Democrats have largely held their fire, noting the bill stopped short of abolishing the long-distance lines, as rail advocates had feared.
Rep. Peter A. DeFazio, D-Ore., who serves on the rail subcommittee, said the bill was “better than I would have expected.”
“There’s no cutbacks in the long-distance support or authorization in the bill,” he said. Still, he added, “From a Westerner’s perspective there’s too much emphasis on the Northeast Corridor.”
Rep. Corrine Brown of Florida, the ranking Democrat on the subcommittee, also supports the bill, allowing the committee to tout the measure as a bipartisan achievement.
Amtrak said in a statement it wanted to work with Congress “to enact a bill that addresses critical infrastructure investment needs, improves safety and security, enhances customer service and provides for greater financial efficiencies.”
‘Debate Has to Happen’
Still, it’s clear the reauthorization proposal sets the stage for what may be drastic changes in the way the country’s passenger rail system looks. While this week’s bill may be a relatively modest move, it nevertheless brings renewed attention to the system’s difficult financial position, one that Congress is not about to remedy anytime soon.
“There is a very clear debate that has to happen,” said Adie Tomer, an associate fellow at the Brookings Metropolitan Policy Program. “Do we want a system that has broad national coverage and what economists call geographical equity that gives more people service but will come at continuous financial losses ad infinitum? Or do we want to limit those services, create more operating efficiencies but lose some of the social benefits we get from running those geographically equitable routes?”

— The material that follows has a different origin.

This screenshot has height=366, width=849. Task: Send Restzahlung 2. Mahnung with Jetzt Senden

While the House bill sets that conversation in motion, it sidesteps the most difficult question about the fate of long-distance lines.

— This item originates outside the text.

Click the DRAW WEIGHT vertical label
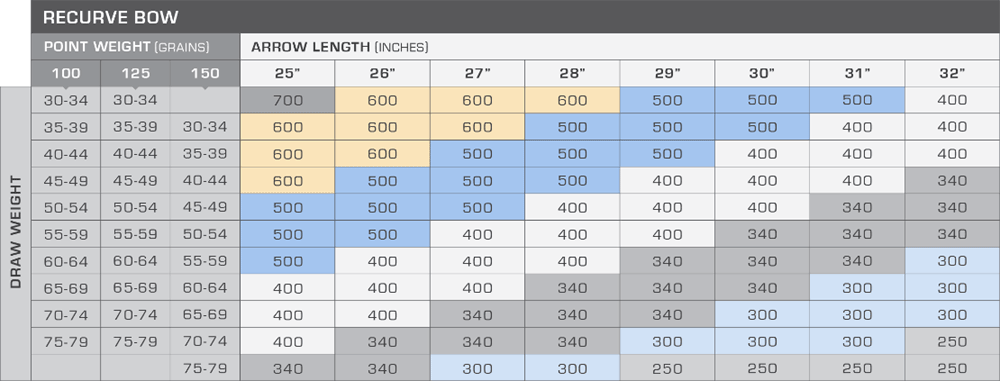The image size is (1000, 381). 16,234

“It’s a legislative version of kicking the can down the road,” said Sean Jeans-Gail, vice president of the National Association of Railroad Passengers. “What they do is they say we’re going to cut Amtrak authorization by 40 percent, we’ll be authorizing Amtrak at current levels, and then we’re going to just hope that the private sector comes in on its white horse and saves us from having to do the dirty work of having to identify revenue.”

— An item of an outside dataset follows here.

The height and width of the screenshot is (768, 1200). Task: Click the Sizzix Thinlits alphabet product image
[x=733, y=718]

But finding ways to reduce the losses on the long-distance routes, though it may make financial sense, will be a political challenge.
Amtrak trains serve more than 500 communities in 46 states. In some of them, the train is one of the few connections to the outside world. Pulling back from those places could jeopardize the support of some senators, particularly Republicans from rural areas. That could make it very difficult to enact an overhaul.
For now, no one expects the House bill to head to the president’s desk anytime soon. With barely five weeks left this session, Congress will have more pressing issues to tackle. But the bill serves as a marker for a broader push in the next Congress when Republicans could find themselves controlling both sides of the Capitol. If that’s the case, they will have to figure out how hard they want to push Amtrak toward financial sustainability.
And while rail advocates are generally relieved that the bill does not call for outright service cuts, they’ve also made clear they’re not about to stop pushing for more government investment.
“We’d like to see a little more growth in the program,” said Robert Healy, vice president for government affairs at the American Public Transportation Association. “It’s nice that the Congress is looking at intercity passenger rail and they recognize it can play an important role.”